Written request: Reproduce verbatim the stretch of the material from the line containing "Given: Open the 联系方式 tab" through the line containing "will click(185, 173).", both of those lines included.

Data lines:
+ + + + +

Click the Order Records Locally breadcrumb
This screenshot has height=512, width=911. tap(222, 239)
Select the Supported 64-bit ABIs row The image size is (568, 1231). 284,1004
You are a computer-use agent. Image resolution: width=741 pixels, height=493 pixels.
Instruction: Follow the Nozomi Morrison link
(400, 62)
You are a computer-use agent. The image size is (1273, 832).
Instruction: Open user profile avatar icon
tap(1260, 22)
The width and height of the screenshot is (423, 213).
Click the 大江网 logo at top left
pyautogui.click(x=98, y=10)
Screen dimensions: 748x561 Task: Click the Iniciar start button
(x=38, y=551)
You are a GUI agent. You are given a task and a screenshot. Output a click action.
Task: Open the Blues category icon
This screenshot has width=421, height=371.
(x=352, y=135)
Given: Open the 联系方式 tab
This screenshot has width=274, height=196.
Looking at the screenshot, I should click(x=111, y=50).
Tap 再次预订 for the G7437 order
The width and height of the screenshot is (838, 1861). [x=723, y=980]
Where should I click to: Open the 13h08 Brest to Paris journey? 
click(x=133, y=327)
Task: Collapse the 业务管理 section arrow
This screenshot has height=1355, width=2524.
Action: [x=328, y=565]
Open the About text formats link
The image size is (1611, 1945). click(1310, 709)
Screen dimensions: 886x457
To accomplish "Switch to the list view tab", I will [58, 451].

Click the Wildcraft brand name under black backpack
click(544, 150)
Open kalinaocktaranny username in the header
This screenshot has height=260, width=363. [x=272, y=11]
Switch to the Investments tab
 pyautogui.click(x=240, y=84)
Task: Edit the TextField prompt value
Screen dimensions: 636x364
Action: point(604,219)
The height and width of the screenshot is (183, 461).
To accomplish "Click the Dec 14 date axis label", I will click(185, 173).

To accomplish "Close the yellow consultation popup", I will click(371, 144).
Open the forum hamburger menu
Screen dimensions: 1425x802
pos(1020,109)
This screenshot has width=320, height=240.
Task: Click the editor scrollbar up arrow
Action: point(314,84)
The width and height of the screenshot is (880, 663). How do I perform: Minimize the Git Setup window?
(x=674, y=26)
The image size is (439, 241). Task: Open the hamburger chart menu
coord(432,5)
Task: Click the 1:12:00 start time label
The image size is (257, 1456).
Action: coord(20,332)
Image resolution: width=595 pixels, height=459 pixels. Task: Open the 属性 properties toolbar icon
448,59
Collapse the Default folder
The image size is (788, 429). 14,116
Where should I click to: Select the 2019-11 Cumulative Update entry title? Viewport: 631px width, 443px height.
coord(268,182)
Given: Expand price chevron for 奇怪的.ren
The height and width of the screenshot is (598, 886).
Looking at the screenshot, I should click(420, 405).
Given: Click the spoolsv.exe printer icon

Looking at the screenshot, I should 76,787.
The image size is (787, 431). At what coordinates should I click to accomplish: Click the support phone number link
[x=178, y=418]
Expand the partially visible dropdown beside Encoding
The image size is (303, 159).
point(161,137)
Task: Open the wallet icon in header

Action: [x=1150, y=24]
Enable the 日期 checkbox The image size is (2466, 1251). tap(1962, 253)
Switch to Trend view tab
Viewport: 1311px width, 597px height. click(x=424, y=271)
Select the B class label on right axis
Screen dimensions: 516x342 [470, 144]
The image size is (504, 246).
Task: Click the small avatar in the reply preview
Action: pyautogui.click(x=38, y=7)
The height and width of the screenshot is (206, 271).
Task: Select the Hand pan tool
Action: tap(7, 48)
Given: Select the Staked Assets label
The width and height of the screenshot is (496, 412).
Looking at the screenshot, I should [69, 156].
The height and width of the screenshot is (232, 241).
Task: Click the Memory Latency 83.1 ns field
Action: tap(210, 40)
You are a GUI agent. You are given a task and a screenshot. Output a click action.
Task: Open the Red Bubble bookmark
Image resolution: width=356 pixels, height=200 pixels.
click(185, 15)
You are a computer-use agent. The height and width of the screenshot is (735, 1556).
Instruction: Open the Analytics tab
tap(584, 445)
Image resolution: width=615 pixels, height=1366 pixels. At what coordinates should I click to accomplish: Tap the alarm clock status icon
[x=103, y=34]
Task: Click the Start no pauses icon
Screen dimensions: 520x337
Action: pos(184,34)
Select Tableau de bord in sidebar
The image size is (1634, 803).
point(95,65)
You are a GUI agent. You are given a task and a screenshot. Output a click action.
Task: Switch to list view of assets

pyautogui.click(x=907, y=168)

+ + + + +

Correct response:
Given: Open the 联系方式 tab
This screenshot has width=274, height=196.
Looking at the screenshot, I should click(x=111, y=50).
Tap 再次预订 for the G7437 order
The width and height of the screenshot is (838, 1861). [x=723, y=980]
Where should I click to: Open the 13h08 Brest to Paris journey? 
click(x=133, y=327)
Task: Collapse the 业务管理 section arrow
This screenshot has height=1355, width=2524.
Action: [x=328, y=565]
Open the About text formats link
The image size is (1611, 1945). click(1310, 709)
Screen dimensions: 886x457
To accomplish "Switch to the list view tab", I will [58, 451].

Click the Wildcraft brand name under black backpack
click(544, 150)
Open kalinaocktaranny username in the header
This screenshot has height=260, width=363. [x=272, y=11]
Switch to the Investments tab
 pyautogui.click(x=240, y=84)
Task: Edit the TextField prompt value
Screen dimensions: 636x364
Action: point(604,219)
The height and width of the screenshot is (183, 461).
To accomplish "Click the Dec 14 date axis label", I will click(185, 173).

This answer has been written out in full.